Многие советовали Ларисе поступать на актерский факультет, прочили ей большое будущее как актрисе. Лишь однажды в фильме Элема Климова «Спорт, спорт, спорт» Шепитько сыграла царицу, в полном смысле слова «снедаемую муками любви», закатывающую глаза, с закушенной от страсти губой, – сыграла озорно, фарсово... Но она подала заявление на режиссерское отделение Всесоюзного государственного института кинематографии и была принята в мастерскую Александра Петровича Довженко.

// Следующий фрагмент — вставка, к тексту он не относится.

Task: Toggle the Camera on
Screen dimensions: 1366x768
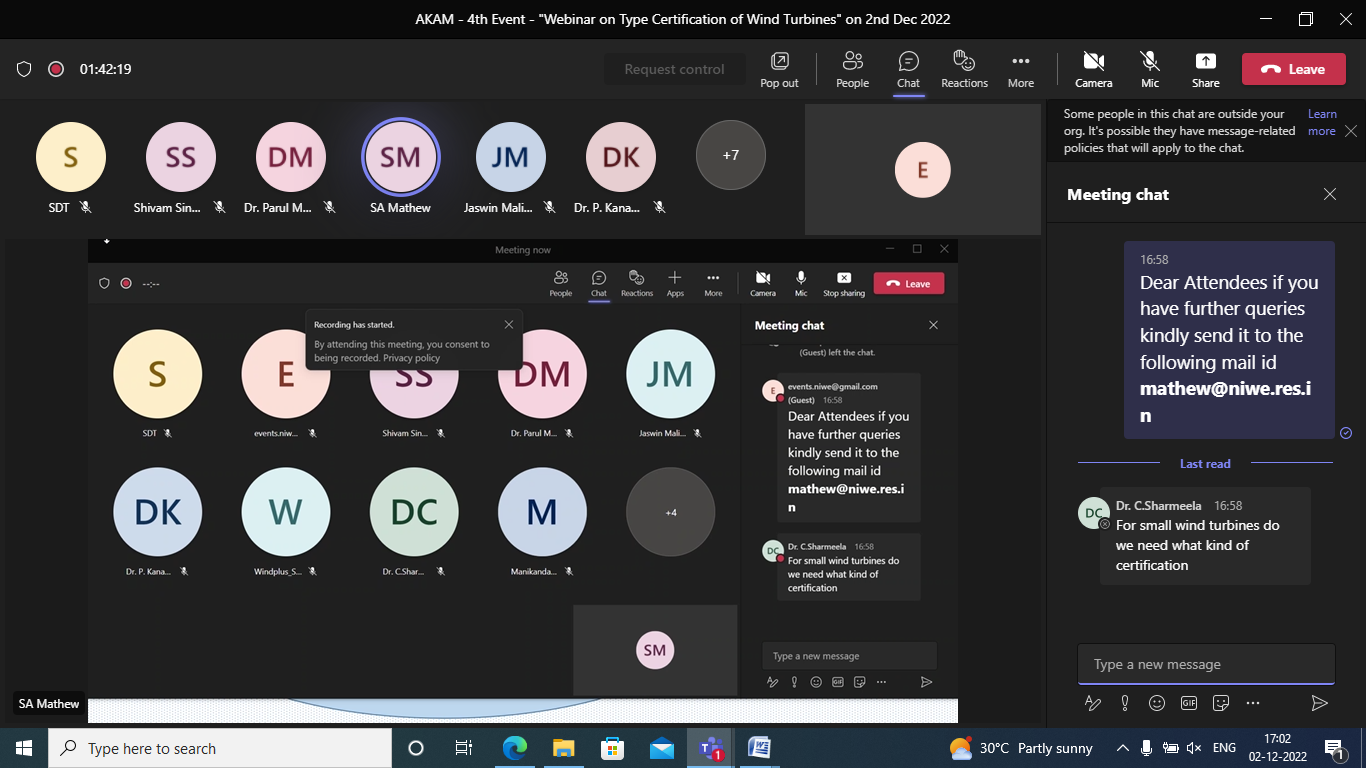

Время, проведенное в институте, Шепитько вспоминала охотно и с особой теплотой. – Мне было тогда шестнадцать лет. Мы впервые
увидели глазами Довженко не только таинственный мир кино, но и открыли для себя всю красоту его, поэзию, гармонию. Обучить нас профессии кинорежиссера было для него не самым главным. В каждом из нас он видел прежде» всего-человека, исходя из известной истины: фильм – это прямая проекция личности художника. В этом причина фантастического экстремизма Довженко в отношении всякого рода приспособленцев, ремесленников, рассматривавших кинематограф как средство делания денег, карьеры. Он считал это преступлением. Такой режиссер не просто «разденет» самого себя, что стало бы фактом только его биографии, но, самое главное, дискредитирует искусство, передав миллионам людей ложное восприятие истин. Этим объясняется поразительная категоричность его нравственных требований к режиссеру. Естественно, что заданный им камертон максимализма в отношении к искусству и к самому себе – это, конечно, то, что каждый из нас старался сохранить. Кстати, я тогда не предполагала, как трудно следовать советам учителя на протяжении всей жизни.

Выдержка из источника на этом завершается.